Given data
━━━━━━━━━━━━━━━━━━━━

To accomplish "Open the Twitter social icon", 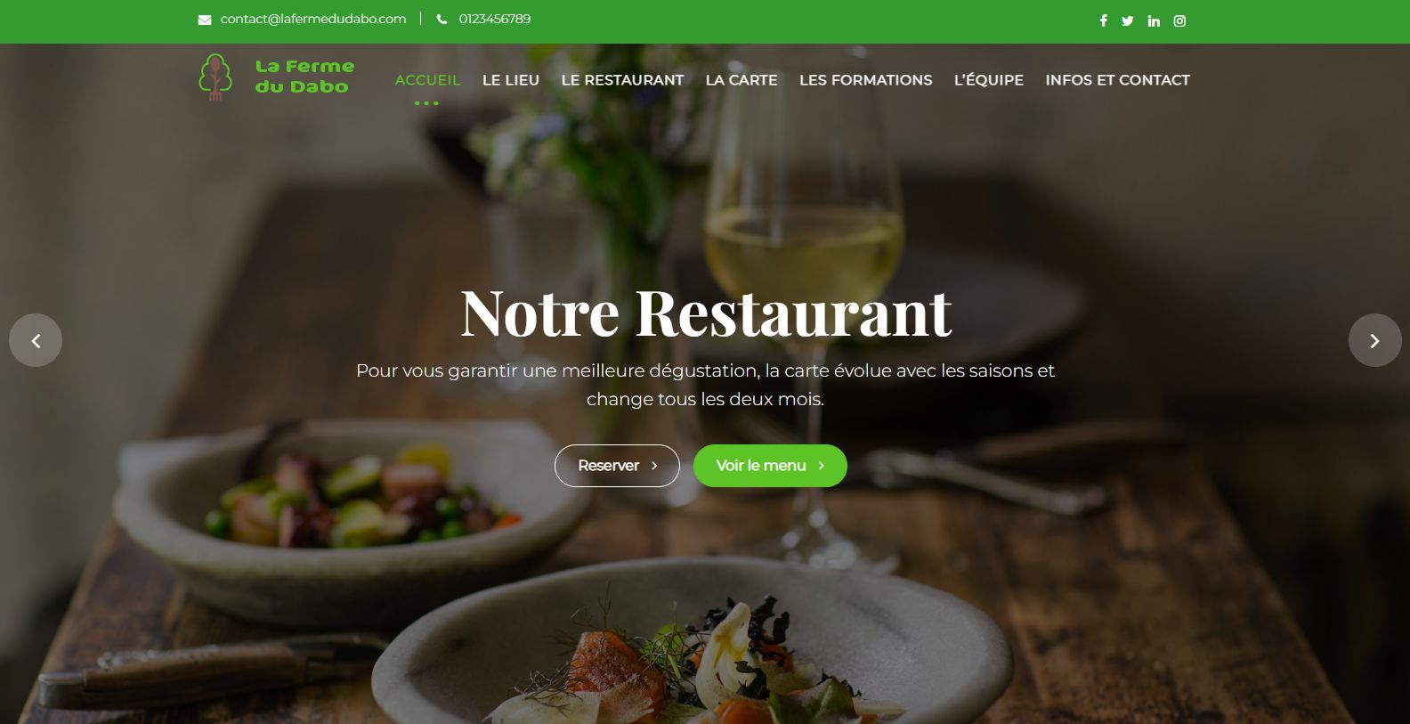I will pos(1128,20).
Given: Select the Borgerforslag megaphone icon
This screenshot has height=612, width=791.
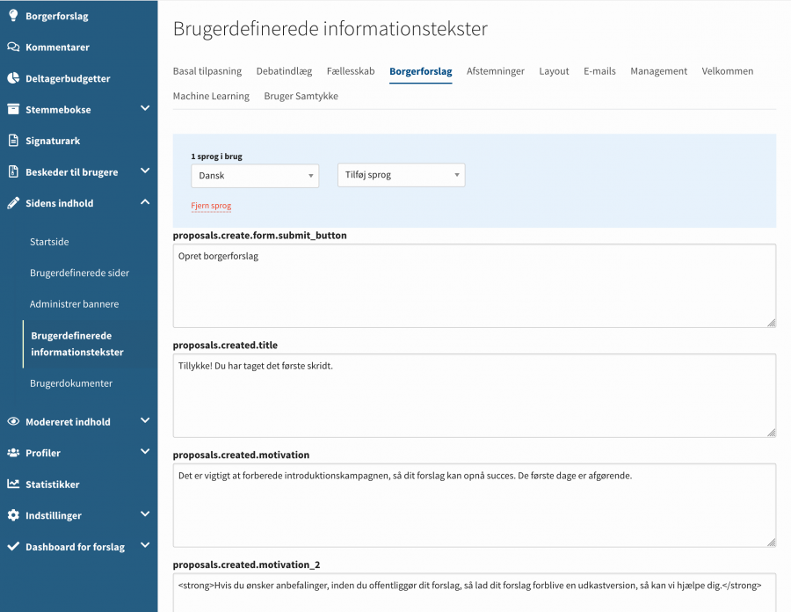Looking at the screenshot, I should [12, 15].
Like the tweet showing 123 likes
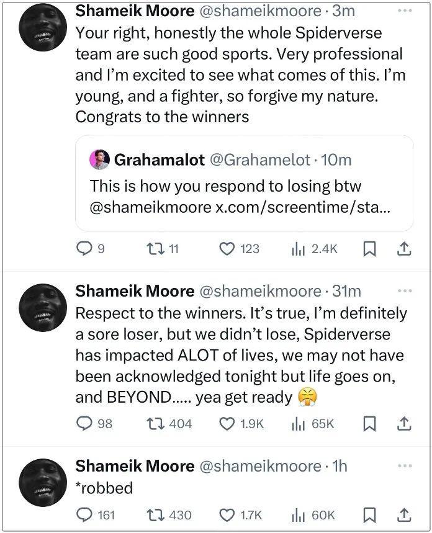Image resolution: width=432 pixels, height=533 pixels. point(227,249)
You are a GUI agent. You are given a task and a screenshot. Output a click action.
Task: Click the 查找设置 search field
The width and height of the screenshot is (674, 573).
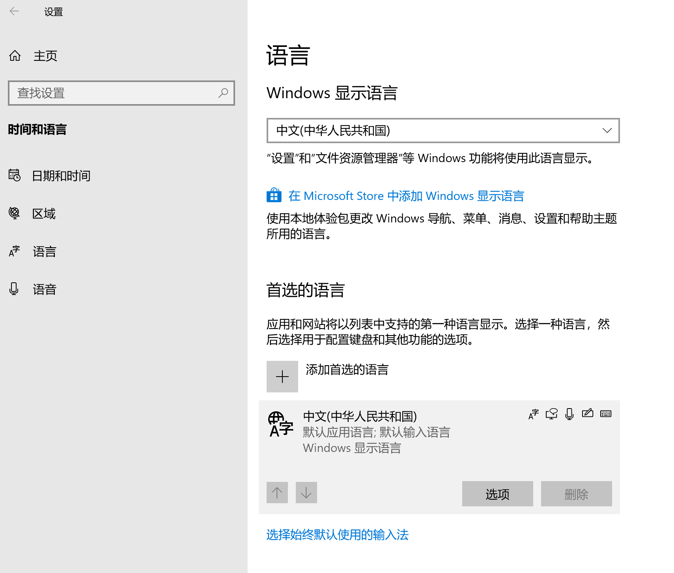[114, 93]
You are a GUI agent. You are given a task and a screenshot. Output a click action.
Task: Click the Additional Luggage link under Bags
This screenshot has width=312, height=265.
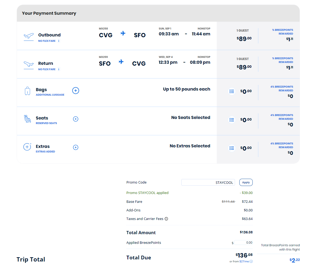coord(50,95)
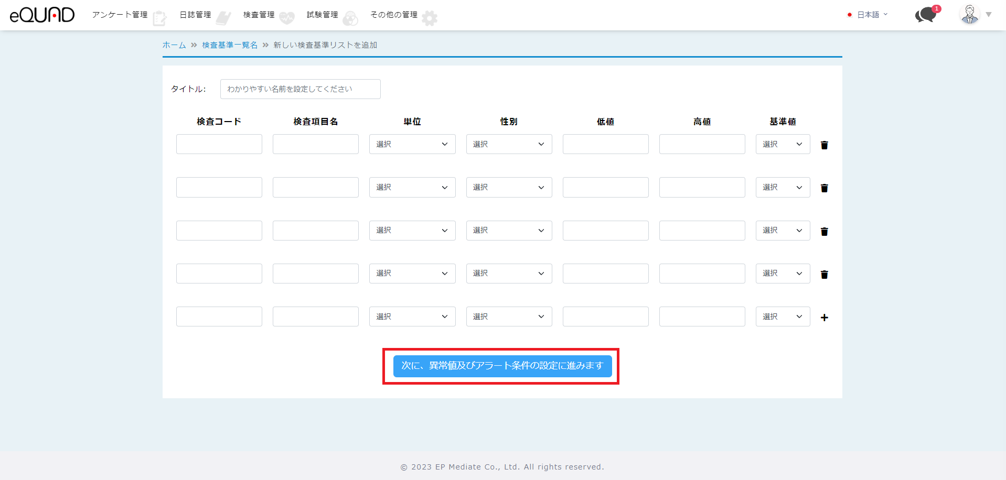Open the アンケート管理 menu

pyautogui.click(x=120, y=15)
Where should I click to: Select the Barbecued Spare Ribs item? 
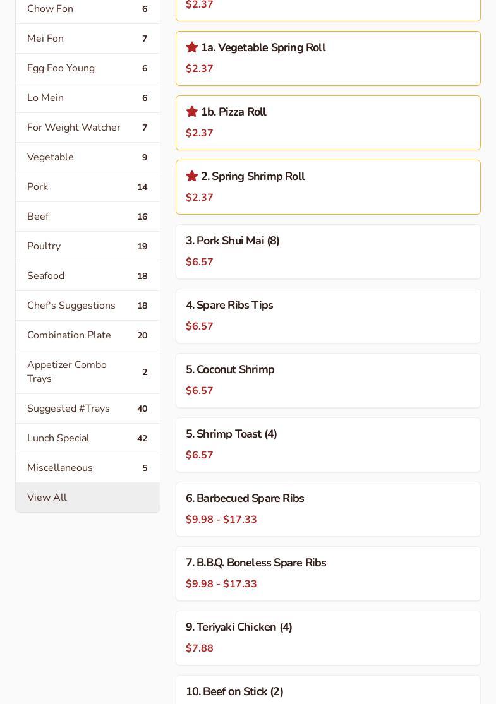pyautogui.click(x=328, y=509)
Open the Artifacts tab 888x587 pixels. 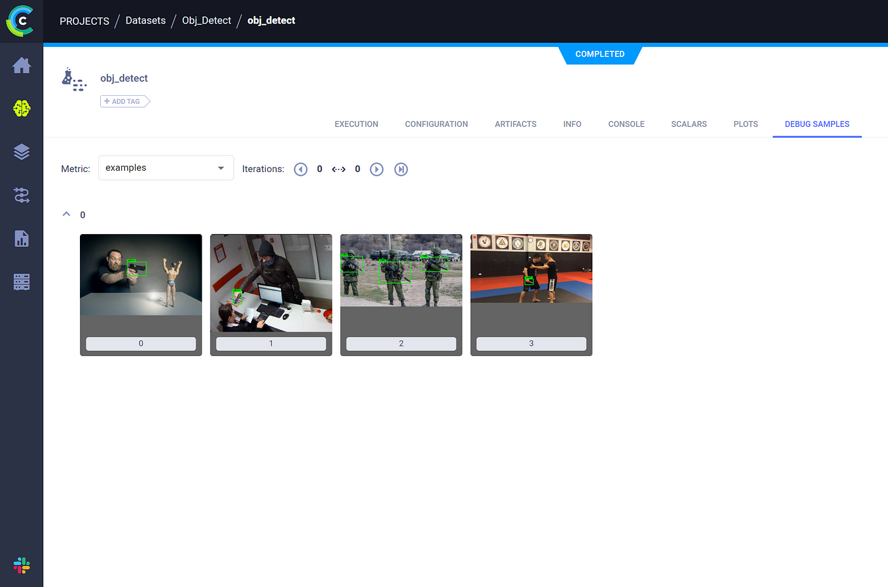[x=515, y=124]
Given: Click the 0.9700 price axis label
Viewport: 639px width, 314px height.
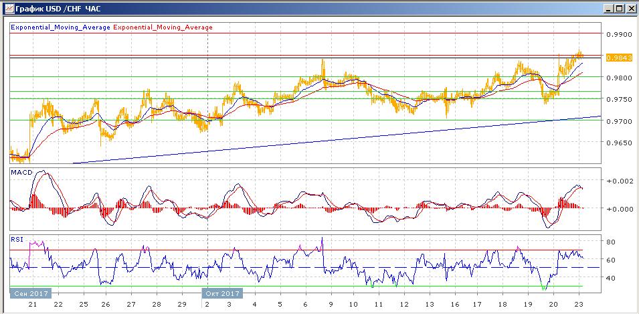Looking at the screenshot, I should [x=618, y=121].
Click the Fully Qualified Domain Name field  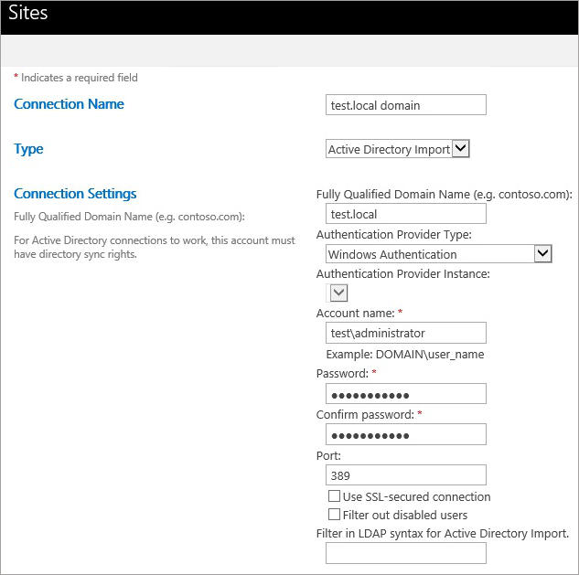(406, 214)
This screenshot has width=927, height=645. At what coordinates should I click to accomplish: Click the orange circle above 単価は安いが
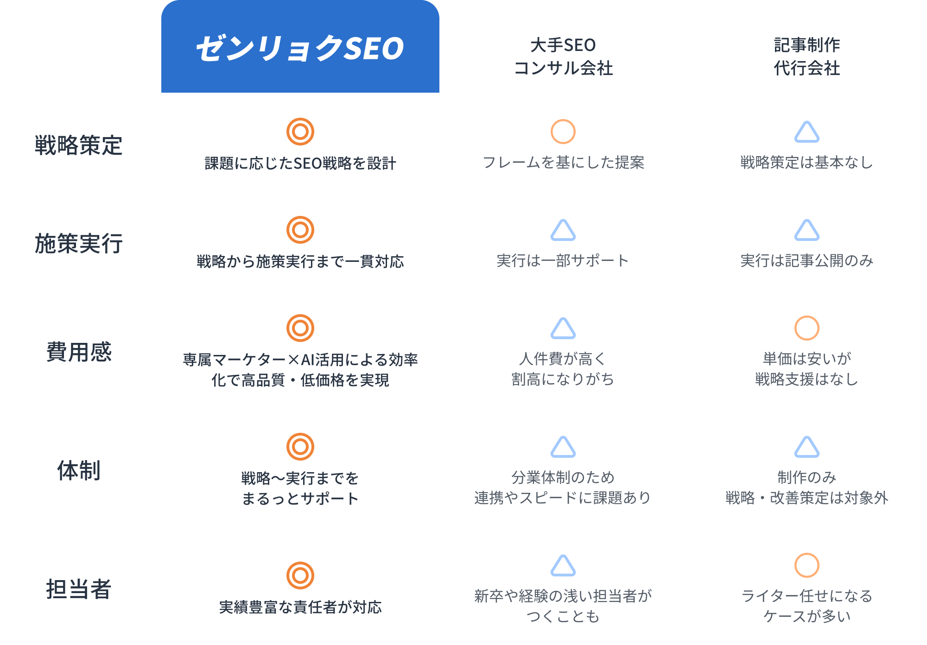807,328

━━━━━━━━━━━━━━━━━━━━

What this task involves
Start at the line containing "Given: Select the" above and stop at the line containing "Task: Click the Additional". Output those lines exactly, both included, but none of the pictures.

Answer to this problem
Given: Select the Borgerforslag megaphone icon
This screenshot has height=612, width=791.
Looking at the screenshot, I should [12, 15].
Like the tweet showing 123 likes
Image resolution: width=432 pixels, height=533 pixels. point(227,249)
You are a GUI agent. You are given a task and a screenshot. Output a click action.
Task: Click the 查找设置 search field
The width and height of the screenshot is (674, 573).
[114, 93]
You are a GUI agent. You are given a task and a screenshot. Output a click action.
Task: Click the Additional Luggage link under Bags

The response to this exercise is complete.